Write an XML comment.

pi($target [, $data])

Output a processing instruction.

startTag($name [, $aname1 => $value1, ...])

Create an element start tag. The first argument is the element name, which is followed by attribute name-value pairs.

emptyTag($name [, $aname1 => $value1, ...])

Set up an empty element tag. The arguments are the same as for the startTag( ) method.

endTag([$name])

Create an element end tag. Leave out the argument to have it close the currently open element automatically.

dataElement($name, $data [, $aname1 => $value1, ...])

Print an element that contains only character data. This element includes the start tag, the data, and the end tag.

characters($data)

Output a parcel of character data.

Using these routines, we can build a complete XML document. The program in Example 3-10, for example, creates a basic HTML file.

Example 3-10. HTML generator

use IO;
my $output = new IO::File(">output.xml");

use XML::Writer;
my $writer = new XML::Writer( OUTPUT => $output );

$writer->xmlDecl( 'UTF-8' );
$writer->doctype( 'html' );
$writer->comment( 'My happy little HTML page' );
$writer->pi( 'foo', 'bar' );
$writer->startTag( 'html' );
$writer->startTag( 'body' );
$writer->startTag( 'h1' );
$writer->startTag( 'font', 'color' => 'green' );
$writer->characters( "<Hello World!>" );
$writer->endTag( );
$writer->endTag( );
$writer->dataElement( "p", "Nice to see you." );
$writer->endTag( );
$writer->endTag( );
$writer->end( );

This example outputs the following:

<?xml version="1.0" encoding="UTF-8"?>
<!DOCTYPE html>
<!-- My happy little HTML page -->
<?foo bar?>
<html><body><h1><font color="green">&lt;Hello World!&gt;</font></h1><p>Nice to see you.</p></body></html>

Some nice conveniences are built into this module. For example, it automatically takes care of illegal characters like the ampersand (&) by turning them into the appropriate entity references. Quoting of entity values is automatic, too. At any time during the document-building process, you can check the context you're in with predicate methods like within_element('foo'), which tells you if an element named 'foo' is open.
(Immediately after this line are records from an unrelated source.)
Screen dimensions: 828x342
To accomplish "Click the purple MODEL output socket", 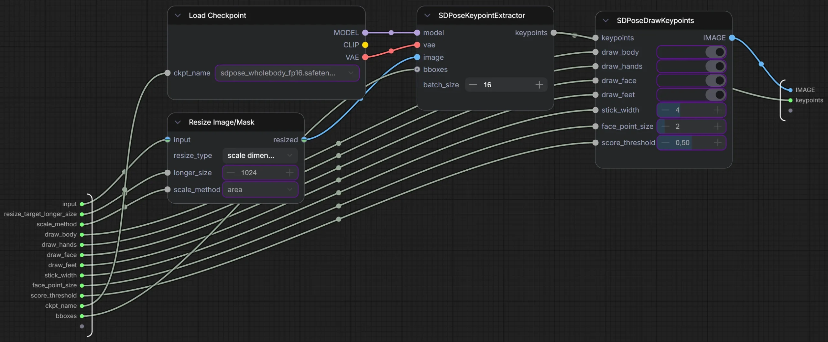I will click(x=365, y=33).
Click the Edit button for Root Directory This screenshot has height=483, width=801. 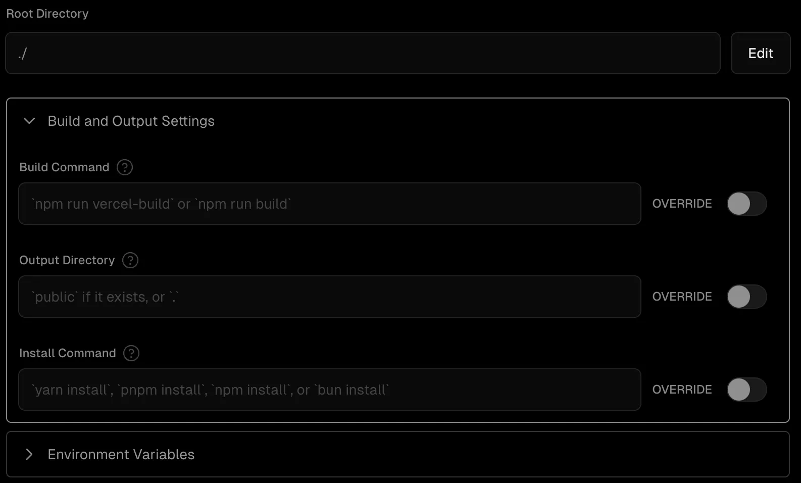(761, 53)
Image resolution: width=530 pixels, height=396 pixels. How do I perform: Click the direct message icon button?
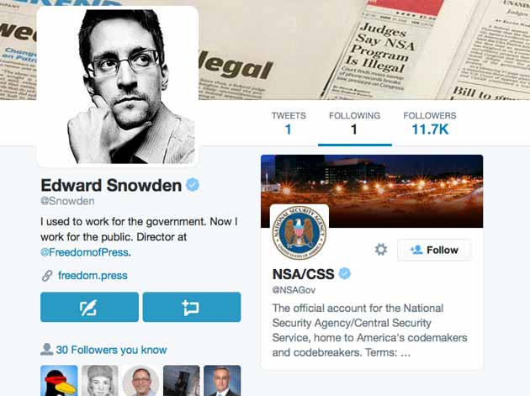(192, 307)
By default, the module outputs a document with all the tags run together. You might prefer to insert whitespace in some places to make the XML more readable. If you set the option NEWLINES to true, then it will insert newline characters after element tags. If you set DATA_MODE, a similar effect will be achieved, and you can combine DATA_MODE with DATA_INDENT to automatically indent lines in proportion to depth in the document for a nicely formatted document.

The nice thing about XML is that it can be used to organize just about any kind of textual data. With XML::Writer, you can quickly turn a pile of information into a tightly regimented document. For example, you can turn a directory listing into a hierarchical database like the program in Example 3-11.

Example 3-11. Directory mapper

use XML::Writer;
my $wr = new XML::Writer( DATA_MODE => 'true', DATA_INDENT => 2 );
&as_xml( shift @ARGV );
$wr->end;

# recursively map directory information into XML
#
sub as_xml {
    my $path = shift;
    return unless( -e $path );

    # if this is a directory, create an element and
    # stuff it full of items
    if( -d $path ) {
        $wr->startTag( 'directory', name => $path );

        # Load the names of all things in this
        # directory into an array
        my @contents = ( );
        opendir( DIR, $path );
        while( my $item = readdir( DIR )) {
            next if( $item eq '.' or $item eq '..' );
            push( @contents, $item );
        }
        closedir( DIR );

        # recurse on items in the directory
        foreach my $item ( @contents ) {
            &as_xml( "$path/$item" );
        }

        $wr->endTag( 'directory' );

    # We'll lazily call anything that's not a directory a file.
    } else {
        $wr->emptyTag( 'file', name => $path );
    }
}

Here's how the example looks when run on a directory (note the use of DATA_MODE and DATA_INDENT to improve readability):

$ ~/bin/dir /home/eray/xtools/XML-DOM-1.25

<directory name="/home/eray/xtools/XML-DOM-1.25">
  <directory name="/home/eray/xtools/XML-DOM-1.25/t">
    <file name="/home/eray/xtools/XML-DOM-1.25/t/attr.t" />
    <file name="/home/eray/xtools/XML-DOM-1.25/t/minus.t" />
    <file name="/home/eray/xtools/XML-DOM-1.25/t/example.t" />
    <file name="/home/eray/xtools/XML-DOM-1.25/t/print.t" />
    <file name="/home/eray/xtools/XML-DOM-1.25/t/cdata.t" />
    <file name="/home/eray/xtools/XML-DOM-1.25/t/astress.t" />
    <file name="/home/eray/xtools/XML-DOM-1.25/t/modify.t" />
  </directory>
  <file name="/home/eray/xtools/XML-DOM-1.25/DOM.gif" />
  <directory name="/home/eray/xtools/XML-DOM-1.25/samples">
    <file
    name="/home/eray/xtools/XML-DOM-1.25/samples/REC-xml-19980210.xml"
    />
  </directory>
  <file name="/home/eray/xtools/XML-DOM-1.25/MANIFEST" />
  <file name="/home/eray/xtools/XML-DOM-1.25/Makefile.PL" />
  <file name="/home/eray/xtools/XML-DOM-1.25/Changes" />
  <file name="/home/eray/xtools/XML-DOM-1.25/CheckAncestors.pm" />
  <file name="/home/eray/xtools/XML-DOM-1.25/CmpDOM.pm" />

We've seen XML::Writer used step by step and in a recursive context. You could also use it conveniently inside an object tree structure, where each XML object type has its own "to-string" method making the appropriate calls to the writer object. XML::Writer is extremely flexible and useful.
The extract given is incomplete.